*Task details:*
In the records below, take the line containing "Image resolution: width=1568 pixels, height=612" and reproduce it and every subsequent line exactly, adding nothing.
——
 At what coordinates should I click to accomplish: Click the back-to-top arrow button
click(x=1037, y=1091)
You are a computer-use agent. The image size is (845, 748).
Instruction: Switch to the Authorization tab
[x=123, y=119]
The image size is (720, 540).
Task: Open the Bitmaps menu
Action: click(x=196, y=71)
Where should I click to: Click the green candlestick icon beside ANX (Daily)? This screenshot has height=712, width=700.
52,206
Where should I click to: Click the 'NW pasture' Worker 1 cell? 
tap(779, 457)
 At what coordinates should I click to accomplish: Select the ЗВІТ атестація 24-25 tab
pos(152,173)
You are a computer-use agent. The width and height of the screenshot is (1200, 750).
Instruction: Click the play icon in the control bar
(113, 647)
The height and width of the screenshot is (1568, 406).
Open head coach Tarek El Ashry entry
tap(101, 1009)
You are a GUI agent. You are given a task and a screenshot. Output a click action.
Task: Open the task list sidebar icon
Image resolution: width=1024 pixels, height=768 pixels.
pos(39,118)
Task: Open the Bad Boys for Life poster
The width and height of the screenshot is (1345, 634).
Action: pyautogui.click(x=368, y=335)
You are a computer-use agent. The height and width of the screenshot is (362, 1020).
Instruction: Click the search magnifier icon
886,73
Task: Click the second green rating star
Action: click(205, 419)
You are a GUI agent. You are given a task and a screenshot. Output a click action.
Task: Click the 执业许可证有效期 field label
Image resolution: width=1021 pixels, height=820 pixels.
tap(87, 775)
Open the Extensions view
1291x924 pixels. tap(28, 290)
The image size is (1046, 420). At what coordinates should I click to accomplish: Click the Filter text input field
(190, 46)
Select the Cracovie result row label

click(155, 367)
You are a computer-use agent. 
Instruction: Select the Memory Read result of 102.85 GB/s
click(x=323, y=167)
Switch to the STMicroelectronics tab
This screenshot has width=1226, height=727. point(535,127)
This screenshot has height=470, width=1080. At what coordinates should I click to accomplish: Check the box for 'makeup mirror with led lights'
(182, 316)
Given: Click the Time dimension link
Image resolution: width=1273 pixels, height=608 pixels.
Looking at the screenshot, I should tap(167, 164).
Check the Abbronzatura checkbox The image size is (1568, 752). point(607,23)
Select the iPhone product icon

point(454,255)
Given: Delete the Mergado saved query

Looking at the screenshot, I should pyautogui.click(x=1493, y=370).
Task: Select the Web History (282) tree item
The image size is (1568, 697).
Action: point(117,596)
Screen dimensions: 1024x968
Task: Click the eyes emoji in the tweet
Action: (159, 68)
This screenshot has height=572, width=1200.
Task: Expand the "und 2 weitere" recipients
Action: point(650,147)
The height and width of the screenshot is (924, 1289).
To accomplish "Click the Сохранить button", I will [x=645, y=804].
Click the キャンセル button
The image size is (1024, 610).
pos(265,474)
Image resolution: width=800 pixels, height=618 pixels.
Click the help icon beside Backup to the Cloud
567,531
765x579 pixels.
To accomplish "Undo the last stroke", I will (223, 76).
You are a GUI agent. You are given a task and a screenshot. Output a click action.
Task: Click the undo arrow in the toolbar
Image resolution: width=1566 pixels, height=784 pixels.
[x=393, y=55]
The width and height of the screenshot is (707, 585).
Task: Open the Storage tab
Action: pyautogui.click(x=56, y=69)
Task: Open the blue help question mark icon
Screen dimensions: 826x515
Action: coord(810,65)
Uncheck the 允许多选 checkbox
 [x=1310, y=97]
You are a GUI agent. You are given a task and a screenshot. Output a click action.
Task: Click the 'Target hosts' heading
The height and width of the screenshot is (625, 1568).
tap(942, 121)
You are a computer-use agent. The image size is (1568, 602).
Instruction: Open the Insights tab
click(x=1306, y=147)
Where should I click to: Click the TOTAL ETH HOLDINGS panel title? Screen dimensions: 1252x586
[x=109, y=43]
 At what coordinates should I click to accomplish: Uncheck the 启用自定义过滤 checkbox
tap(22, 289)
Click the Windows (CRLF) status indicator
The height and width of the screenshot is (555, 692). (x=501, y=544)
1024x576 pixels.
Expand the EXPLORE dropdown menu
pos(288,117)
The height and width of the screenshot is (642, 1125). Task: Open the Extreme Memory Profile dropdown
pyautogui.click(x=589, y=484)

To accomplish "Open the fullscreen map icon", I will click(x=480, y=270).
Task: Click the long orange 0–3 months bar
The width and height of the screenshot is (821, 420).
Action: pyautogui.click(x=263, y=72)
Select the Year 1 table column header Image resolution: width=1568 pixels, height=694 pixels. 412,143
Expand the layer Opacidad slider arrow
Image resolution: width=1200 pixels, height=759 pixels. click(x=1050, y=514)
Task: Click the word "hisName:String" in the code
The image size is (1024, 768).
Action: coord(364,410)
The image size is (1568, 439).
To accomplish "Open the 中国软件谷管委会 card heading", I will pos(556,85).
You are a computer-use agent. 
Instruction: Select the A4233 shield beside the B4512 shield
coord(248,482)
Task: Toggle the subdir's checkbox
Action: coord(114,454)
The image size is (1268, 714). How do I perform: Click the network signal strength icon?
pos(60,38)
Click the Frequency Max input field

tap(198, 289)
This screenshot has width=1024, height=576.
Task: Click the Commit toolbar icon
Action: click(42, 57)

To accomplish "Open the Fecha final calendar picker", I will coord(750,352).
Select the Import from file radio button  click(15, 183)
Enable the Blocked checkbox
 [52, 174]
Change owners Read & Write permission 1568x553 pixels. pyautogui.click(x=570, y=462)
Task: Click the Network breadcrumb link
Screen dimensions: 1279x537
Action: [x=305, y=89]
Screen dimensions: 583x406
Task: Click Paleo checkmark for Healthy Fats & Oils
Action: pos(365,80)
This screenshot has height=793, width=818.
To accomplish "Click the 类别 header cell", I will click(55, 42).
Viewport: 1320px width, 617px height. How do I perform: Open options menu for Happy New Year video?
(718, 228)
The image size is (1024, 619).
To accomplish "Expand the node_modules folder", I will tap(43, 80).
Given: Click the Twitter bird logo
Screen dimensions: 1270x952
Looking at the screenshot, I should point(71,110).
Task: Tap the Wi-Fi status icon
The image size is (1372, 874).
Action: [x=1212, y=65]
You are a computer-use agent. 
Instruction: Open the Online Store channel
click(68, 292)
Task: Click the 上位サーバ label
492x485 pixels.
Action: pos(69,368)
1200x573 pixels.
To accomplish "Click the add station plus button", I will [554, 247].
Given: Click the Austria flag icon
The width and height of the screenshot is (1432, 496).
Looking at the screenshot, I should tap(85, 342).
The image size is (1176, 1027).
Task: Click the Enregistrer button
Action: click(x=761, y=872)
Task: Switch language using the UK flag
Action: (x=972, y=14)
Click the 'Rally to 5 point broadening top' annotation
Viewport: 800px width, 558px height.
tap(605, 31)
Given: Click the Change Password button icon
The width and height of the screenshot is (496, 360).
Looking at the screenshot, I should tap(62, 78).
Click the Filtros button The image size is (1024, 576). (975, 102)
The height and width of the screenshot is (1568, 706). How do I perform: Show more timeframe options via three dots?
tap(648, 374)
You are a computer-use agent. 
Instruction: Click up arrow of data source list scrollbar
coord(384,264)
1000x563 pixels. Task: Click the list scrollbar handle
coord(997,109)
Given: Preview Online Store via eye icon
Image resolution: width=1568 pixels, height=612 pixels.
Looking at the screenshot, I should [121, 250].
——
*Task solution:*
Image resolution: width=1568 pixels, height=612 pixels.
Looking at the screenshot, I should [121, 250].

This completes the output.